DIRECTIONS FOR THIS TASK
The stretch wanted below opens at the line containing "The width and height of the screenshot is (800, 553)." and closes at the line containing "The height and width of the screenshot is (819, 1456).". Please return it exactly, with no other lines.
-- Opening Marker --
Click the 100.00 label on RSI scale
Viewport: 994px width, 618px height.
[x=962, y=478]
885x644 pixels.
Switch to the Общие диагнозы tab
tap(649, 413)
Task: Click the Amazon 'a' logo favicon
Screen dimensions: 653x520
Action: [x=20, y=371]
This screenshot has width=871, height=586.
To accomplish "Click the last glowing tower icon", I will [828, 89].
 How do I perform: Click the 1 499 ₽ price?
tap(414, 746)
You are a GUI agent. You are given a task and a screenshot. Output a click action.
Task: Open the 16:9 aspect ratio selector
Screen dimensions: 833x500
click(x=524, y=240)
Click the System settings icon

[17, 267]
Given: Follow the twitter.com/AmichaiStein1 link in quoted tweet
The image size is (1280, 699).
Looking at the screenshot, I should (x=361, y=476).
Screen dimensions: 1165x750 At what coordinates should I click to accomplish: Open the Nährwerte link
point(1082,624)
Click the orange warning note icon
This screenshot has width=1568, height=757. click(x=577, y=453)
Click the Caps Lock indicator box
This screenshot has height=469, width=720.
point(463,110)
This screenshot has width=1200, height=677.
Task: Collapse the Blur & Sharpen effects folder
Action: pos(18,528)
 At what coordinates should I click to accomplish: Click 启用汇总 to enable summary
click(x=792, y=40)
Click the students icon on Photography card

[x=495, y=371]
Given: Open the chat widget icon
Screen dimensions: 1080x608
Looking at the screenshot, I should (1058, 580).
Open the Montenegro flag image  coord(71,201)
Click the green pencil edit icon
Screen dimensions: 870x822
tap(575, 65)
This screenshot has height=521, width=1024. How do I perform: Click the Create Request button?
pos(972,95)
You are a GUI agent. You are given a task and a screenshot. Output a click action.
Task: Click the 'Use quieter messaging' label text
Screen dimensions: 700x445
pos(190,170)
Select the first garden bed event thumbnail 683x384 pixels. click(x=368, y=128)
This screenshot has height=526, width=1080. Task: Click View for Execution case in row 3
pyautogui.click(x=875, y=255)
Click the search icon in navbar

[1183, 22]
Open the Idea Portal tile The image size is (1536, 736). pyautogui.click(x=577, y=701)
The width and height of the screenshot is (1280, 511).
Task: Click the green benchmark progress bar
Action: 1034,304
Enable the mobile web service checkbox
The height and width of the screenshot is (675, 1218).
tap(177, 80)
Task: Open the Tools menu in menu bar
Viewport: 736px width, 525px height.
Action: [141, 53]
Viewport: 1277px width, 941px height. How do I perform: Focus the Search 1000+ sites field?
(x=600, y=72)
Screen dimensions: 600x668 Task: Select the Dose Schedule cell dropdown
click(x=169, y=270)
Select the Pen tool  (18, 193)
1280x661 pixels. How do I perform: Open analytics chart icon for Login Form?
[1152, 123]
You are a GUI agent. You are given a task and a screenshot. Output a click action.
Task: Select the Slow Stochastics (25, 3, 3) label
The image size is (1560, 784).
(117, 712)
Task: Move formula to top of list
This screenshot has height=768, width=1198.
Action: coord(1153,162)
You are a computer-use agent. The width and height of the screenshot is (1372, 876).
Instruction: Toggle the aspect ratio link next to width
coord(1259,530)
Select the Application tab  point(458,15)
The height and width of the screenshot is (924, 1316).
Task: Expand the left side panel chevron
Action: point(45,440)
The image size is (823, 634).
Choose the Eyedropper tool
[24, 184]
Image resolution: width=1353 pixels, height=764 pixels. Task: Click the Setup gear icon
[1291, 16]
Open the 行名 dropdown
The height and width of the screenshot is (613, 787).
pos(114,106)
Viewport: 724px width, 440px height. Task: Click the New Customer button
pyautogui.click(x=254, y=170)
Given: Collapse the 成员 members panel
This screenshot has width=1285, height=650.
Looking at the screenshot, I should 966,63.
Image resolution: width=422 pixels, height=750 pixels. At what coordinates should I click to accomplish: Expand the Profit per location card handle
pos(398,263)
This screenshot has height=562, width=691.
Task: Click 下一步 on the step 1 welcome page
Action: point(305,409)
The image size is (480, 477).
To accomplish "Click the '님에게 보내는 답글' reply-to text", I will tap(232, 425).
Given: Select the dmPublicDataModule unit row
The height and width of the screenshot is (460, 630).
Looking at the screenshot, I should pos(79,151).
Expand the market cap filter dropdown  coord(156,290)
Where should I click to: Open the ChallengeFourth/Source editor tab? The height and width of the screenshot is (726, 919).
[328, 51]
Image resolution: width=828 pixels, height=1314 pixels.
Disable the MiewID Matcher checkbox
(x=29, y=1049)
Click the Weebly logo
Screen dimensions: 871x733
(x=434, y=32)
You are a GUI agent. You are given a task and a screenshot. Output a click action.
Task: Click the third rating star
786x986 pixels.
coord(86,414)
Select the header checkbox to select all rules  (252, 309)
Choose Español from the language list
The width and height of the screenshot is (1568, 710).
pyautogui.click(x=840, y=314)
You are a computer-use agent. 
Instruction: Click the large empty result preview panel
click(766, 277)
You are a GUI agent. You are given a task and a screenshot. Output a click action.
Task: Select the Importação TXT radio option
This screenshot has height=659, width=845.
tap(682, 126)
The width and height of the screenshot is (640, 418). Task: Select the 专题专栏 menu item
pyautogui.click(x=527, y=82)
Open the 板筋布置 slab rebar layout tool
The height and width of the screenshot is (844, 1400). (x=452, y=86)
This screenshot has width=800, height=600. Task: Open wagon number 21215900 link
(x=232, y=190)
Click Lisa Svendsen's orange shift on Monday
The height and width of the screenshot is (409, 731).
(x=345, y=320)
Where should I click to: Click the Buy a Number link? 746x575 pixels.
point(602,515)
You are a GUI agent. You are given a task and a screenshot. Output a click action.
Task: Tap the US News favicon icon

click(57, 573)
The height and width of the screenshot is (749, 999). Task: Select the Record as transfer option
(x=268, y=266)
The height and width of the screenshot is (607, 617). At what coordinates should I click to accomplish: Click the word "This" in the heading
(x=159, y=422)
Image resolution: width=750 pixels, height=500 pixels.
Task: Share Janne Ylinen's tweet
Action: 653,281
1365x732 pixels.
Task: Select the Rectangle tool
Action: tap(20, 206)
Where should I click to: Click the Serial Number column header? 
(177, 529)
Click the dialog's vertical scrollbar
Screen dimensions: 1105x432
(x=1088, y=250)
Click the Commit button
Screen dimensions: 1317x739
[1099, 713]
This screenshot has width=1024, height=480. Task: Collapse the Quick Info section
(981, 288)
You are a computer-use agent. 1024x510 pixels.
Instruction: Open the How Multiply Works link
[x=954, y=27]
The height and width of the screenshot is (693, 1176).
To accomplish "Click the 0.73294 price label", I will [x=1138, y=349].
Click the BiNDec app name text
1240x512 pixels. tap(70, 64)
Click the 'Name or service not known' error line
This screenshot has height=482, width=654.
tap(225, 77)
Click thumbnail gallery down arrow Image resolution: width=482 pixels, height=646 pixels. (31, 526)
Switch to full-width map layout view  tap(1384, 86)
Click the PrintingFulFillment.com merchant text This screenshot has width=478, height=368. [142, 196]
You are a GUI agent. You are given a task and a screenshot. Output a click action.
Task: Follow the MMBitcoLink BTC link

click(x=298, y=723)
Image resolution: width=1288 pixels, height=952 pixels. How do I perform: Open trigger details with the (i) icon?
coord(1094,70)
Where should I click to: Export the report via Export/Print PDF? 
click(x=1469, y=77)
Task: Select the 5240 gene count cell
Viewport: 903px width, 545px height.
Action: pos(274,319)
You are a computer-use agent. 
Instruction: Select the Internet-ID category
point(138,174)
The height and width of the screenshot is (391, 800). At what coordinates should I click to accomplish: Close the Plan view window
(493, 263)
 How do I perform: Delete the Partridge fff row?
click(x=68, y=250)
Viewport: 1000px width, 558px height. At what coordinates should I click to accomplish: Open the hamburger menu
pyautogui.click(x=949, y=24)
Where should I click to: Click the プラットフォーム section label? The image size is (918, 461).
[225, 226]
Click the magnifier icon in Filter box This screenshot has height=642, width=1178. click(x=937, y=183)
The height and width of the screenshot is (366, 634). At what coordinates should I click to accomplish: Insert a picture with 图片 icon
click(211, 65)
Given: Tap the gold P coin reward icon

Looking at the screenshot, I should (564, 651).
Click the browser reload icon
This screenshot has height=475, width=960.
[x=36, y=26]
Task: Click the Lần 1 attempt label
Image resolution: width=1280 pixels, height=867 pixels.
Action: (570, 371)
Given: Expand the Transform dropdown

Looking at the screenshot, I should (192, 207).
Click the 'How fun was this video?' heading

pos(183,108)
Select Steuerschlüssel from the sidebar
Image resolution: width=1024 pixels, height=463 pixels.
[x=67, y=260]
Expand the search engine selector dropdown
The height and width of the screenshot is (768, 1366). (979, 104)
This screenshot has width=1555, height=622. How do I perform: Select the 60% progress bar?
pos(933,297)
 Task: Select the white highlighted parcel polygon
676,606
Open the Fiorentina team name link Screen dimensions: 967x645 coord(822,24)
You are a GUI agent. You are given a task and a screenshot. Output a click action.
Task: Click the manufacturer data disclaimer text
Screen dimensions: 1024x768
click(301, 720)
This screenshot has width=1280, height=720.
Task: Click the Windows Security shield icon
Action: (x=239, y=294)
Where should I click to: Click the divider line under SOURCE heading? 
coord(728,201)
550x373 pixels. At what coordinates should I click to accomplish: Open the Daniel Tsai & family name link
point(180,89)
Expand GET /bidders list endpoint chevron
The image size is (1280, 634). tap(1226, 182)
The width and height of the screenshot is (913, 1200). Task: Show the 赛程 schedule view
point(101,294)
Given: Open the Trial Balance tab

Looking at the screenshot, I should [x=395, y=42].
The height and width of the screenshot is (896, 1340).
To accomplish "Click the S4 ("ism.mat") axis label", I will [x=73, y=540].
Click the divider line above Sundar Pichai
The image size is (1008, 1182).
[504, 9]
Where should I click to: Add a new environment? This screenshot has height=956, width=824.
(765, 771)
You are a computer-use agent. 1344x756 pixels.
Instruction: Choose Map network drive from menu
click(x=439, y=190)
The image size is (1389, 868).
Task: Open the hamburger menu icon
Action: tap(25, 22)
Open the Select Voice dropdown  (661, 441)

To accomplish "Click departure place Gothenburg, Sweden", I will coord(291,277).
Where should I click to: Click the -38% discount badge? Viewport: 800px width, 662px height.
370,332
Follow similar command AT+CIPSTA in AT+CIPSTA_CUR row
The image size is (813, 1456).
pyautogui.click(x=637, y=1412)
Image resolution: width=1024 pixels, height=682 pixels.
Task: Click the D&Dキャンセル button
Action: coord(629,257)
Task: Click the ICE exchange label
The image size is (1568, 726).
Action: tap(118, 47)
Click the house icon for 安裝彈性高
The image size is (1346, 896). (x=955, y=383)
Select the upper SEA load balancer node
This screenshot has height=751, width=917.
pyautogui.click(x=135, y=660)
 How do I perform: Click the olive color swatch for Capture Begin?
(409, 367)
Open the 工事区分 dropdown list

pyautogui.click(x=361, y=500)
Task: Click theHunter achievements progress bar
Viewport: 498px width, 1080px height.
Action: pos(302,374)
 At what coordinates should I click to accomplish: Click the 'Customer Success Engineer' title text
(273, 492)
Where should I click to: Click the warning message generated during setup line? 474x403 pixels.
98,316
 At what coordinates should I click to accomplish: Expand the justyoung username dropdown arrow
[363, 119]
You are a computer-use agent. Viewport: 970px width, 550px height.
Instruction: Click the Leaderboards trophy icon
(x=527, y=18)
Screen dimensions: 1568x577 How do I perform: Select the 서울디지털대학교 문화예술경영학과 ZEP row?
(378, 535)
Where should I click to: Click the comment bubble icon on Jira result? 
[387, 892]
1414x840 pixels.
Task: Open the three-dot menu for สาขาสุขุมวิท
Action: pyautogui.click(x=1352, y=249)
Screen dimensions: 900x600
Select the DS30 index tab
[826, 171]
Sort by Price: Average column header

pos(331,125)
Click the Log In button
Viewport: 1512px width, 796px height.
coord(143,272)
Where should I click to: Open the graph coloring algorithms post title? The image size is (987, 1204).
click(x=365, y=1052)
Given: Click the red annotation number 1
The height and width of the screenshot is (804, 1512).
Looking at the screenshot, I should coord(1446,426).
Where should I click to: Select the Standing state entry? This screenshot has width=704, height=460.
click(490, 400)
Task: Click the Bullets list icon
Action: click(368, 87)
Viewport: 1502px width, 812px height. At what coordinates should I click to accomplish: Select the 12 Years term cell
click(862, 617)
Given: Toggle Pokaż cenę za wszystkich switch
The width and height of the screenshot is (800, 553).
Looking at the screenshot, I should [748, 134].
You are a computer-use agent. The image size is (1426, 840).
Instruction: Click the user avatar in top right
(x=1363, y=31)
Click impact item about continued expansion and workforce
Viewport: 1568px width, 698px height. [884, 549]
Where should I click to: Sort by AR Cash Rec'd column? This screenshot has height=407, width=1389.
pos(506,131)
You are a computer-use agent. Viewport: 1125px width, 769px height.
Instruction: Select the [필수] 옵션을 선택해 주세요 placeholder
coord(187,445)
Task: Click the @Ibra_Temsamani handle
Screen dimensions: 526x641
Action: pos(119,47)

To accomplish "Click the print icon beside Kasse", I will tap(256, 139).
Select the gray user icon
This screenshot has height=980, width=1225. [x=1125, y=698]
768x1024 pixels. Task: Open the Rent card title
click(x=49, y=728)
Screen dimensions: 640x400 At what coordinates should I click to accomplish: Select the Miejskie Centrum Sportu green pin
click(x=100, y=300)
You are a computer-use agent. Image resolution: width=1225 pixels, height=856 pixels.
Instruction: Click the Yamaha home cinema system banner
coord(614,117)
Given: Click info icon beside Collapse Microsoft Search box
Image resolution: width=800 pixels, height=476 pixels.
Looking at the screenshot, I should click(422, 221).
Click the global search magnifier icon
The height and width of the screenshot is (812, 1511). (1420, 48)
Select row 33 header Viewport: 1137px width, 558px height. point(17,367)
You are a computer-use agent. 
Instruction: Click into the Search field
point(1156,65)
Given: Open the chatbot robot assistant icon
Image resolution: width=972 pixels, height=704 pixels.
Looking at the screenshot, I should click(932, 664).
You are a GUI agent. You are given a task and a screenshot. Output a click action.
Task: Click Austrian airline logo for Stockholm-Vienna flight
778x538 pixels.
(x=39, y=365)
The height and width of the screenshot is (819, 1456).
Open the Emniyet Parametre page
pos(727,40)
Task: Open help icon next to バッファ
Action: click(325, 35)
-- Closing Marker --
THE COMPLETED TASK
The width and height of the screenshot is (800, 553).
Looking at the screenshot, I should [748, 134].
You are a computer-use agent. The image size is (1426, 840).
Instruction: Click the user avatar in top right
(x=1363, y=31)
Click impact item about continued expansion and workforce
Viewport: 1568px width, 698px height. [884, 549]
Where should I click to: Sort by AR Cash Rec'd column? This screenshot has height=407, width=1389.
pos(506,131)
You are a computer-use agent. Viewport: 1125px width, 769px height.
Instruction: Select the [필수] 옵션을 선택해 주세요 placeholder
coord(187,445)
Task: Click the @Ibra_Temsamani handle
Screen dimensions: 526x641
Action: pos(119,47)

To accomplish "Click the print icon beside Kasse", I will tap(256, 139).
Select the gray user icon
This screenshot has height=980, width=1225. [x=1125, y=698]
768x1024 pixels. Task: Open the Rent card title
click(x=49, y=728)
Screen dimensions: 640x400 At what coordinates should I click to accomplish: Select the Miejskie Centrum Sportu green pin
click(x=100, y=300)
You are a computer-use agent. Image resolution: width=1225 pixels, height=856 pixels.
Instruction: Click the Yamaha home cinema system banner
coord(614,117)
Given: Click info icon beside Collapse Microsoft Search box
Image resolution: width=800 pixels, height=476 pixels.
Looking at the screenshot, I should click(422, 221).
Click the global search magnifier icon
The height and width of the screenshot is (812, 1511). (1420, 48)
Select row 33 header Viewport: 1137px width, 558px height. point(17,367)
You are a computer-use agent. 
Instruction: Click into the Search field
point(1156,65)
Given: Open the chatbot robot assistant icon
Image resolution: width=972 pixels, height=704 pixels.
Looking at the screenshot, I should click(932, 664).
You are a GUI agent. You are given a task and a screenshot. Output a click action.
Task: Click Austrian airline logo for Stockholm-Vienna flight
778x538 pixels.
(x=39, y=365)
The height and width of the screenshot is (819, 1456).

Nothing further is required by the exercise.